ACCA recommends auditors be more skeptical

The Association of Chartered Certified Accountants has released a new report calling for more professional skepticism on the part of auditors.

The ACCA’s report recommends market participants consider cognitive bias—the behavioral drivers that could influence decision making—more actively and take steps to minimize its impact on audit quality.

The report advises standard-setters to design auditing standards to mitigate the impact of known biases on decision-making. The ACCA suggests that, among other methods, standard-setters review possible “bias” within auditing standards and stress the importance of minimizing known bias in application guidance or other explanatory materials.

ACCA chief executive Helen Brand

The report also encourages regulators to focus on improvements that support greater audit quality. The ACCA is asking regulators to be more realistic about the limitations on completely mitigating bias. They should instead recognize the “human factor” within the regulatory process. The “human factor” in the audit process is inescapable, the ACCA noted, and even a machine-led audit may be subject to bias as a result of the information provided and the process of analysis.

On the part of auditors, the report recommends that when designing and performing audit procedures, they need to be more aware of their own subconscious biases and take active steps to mitigate its impact on the audit.

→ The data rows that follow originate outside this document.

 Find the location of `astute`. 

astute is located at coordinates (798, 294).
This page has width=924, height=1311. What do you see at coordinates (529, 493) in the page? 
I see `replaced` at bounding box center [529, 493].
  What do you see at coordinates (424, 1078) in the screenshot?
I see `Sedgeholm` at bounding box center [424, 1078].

“The concept of professional skepticism in audit has received a lot of attention from policymakers, regulators, politicians and the public over the years since the global financial crisis,” said Andrew Gambier, head of audit at ACCA. “It is important that all these stakeholders, as well as auditors themselves, understand the extent to which cognitive bias affects the audit process and the ways in which it can be managed, but stakeholders should also recognize that bias cannot be eliminated entirely. Our recommendations provide some first steps for auditors, standard-setters, regulators, audit committees, investors and others to better understand the scope and limitations of professional skepticism in audit. I encourage these stakeholders to take multilateral action to ensure that audit standards, processes and regulation foster real increases in audit quality.”